The following read excites me a lot. It’s about exploiting protocols for fun and profit! In this case, the author managed to establish the following thesis: YouTube can be perceived as an Infinite File Storage provider, considering that you don’t have restrictions on how much videos you upload (not per day), so finding a way to encode data in video format allows you to upload it on YouTube for free. For me, it’s ideas like this that pave the way for new discoveries and ways of development.
https://hackaday.com/2023/02/21/youtube-as-infinite-file-storage/
YouTube As Infinite File Storage
Anyone who was lucky enough to secure a Gmail invite back in early 2004 would have gasped in wonder at the storage on offer, a whole gigabyte! Nearly two decades later there’s more storage to be had for free from Google and its competitors, but it’s still relatively easy to hit the paid tier. Consider this though, how about YouTube as an infinite cloud storage medium?
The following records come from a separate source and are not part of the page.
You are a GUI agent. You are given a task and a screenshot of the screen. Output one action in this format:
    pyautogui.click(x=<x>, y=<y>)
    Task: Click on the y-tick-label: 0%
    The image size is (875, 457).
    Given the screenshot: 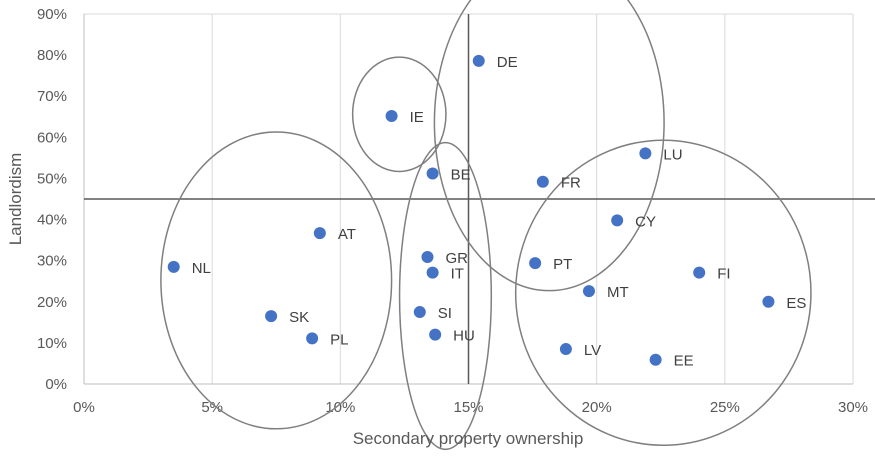 What is the action you would take?
    pyautogui.click(x=56, y=384)
    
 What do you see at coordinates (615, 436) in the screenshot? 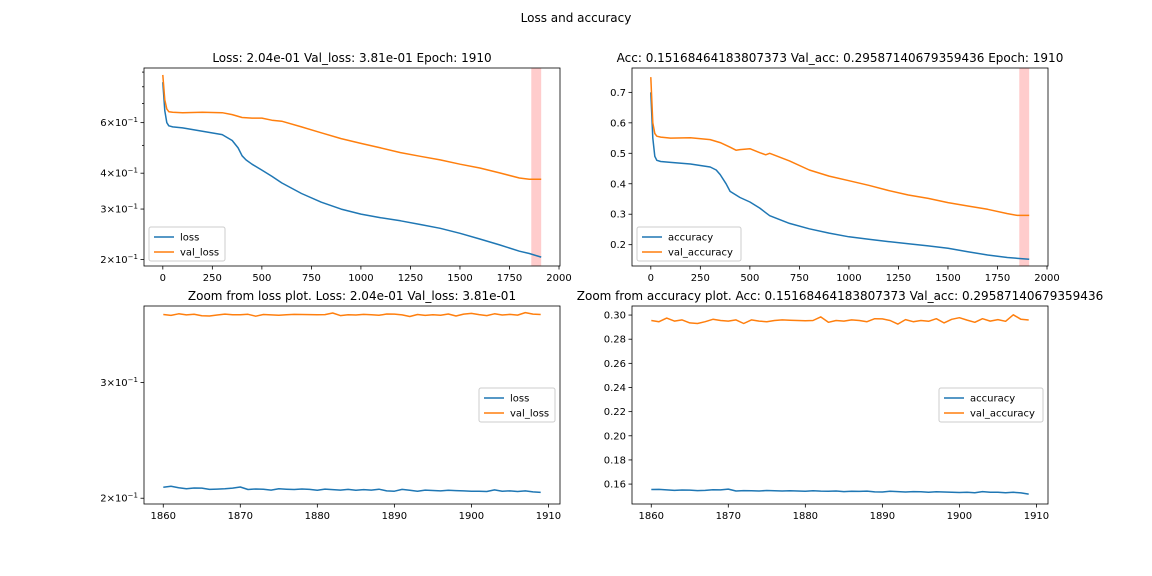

The proof of concept code from [DvorakDwarf] works by encoding binary files into video files which can then be uploaded to the video sharing service. It’s hardly a new idea as there were clever boxes back in the 16-bit era that would do the same with a VHS video recorder, but it seems that for the moment it does what it says, and turns YouTube into an infinite cloud file store.
The README goes into a bit of detail about how the code tries to avoid the effects of YouTube’s compression algorithm. It eschews RGB colour for black and white pixels, and each displayed pixel in the video is made of a block of the real pixels. The final video comes in at around four times the size of the original file, and looks like noise on the screen. There’s an example video, which we’ve placed below the break.
Whether this is against YouTube’s TOS is probably open for interpretation, but we’re guessing that the video site could spot these uploads with relative ease and apply a stronger compression algorithm which would corrupt them. As an alternate approach, we recommend hiding all your important data in podcast episodes.